1) diadakan ceramah agama, 2) pengadaan sarana ibadah,

3) diperdengarkan suara azan pada saat waktu shalat (islam),

4) ada pengumuman mengenai memperingati hari-hari besar keagamaan, dan 5) terdapat gambar/ sarana lain yang mengenalkan ciri-ciri agama.

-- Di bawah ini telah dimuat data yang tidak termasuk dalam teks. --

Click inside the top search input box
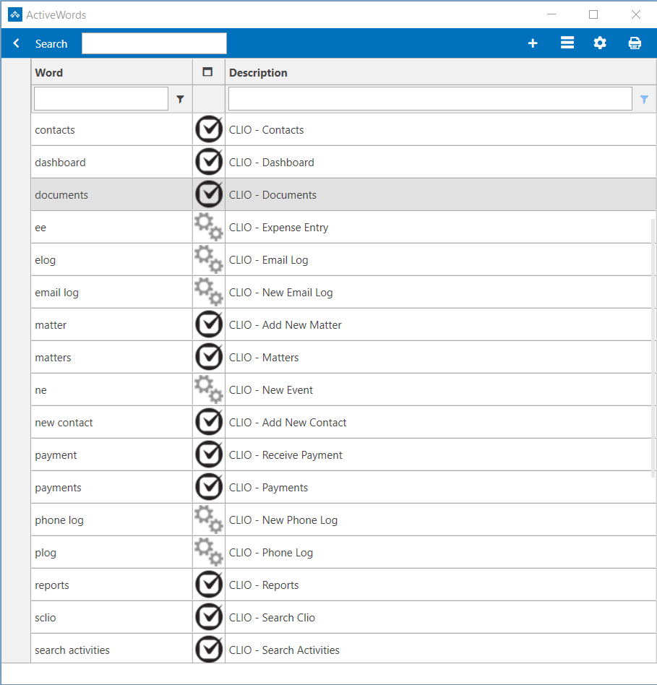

Berdasarkan uraian diatas, maka dapat diambil kesimpulan bahwa internalisasi karakter religius melalui kegiatan pengembangan diri dilakukan melalui pengintegrasian ke dalam kegiatan hari di sekolah. Kegiatan sehari-hari di sekolah tersebut meliputi: 1) kegiatan rutin yang diadakan secara terus-menerus dan konsisten setiap saat, 2) kegiatan spontan yaitu kegiatan yang dilakukan pada saat itu juga. Kegiatan spontan ini dilakukan ketika guru menemui sikap dan perilaku siswa yang negatif ataupun positif, 3) pemberian keteladanan yang dilakukan oleh kepala sekolah, guru, maupun karyawan sekolah dalam memberikan contoh sikap dan perilaku yang baik. Sehingga dapat menjadi model yang baik untuk ditiru oleh peserta didik, dan 4) pengkondisian lingkungan,

lingkungan sekolah dikondisikan sedemikian rupa sehingga dapat mendukung berlangsungnya proses internalisasi karakter religius pada siswa.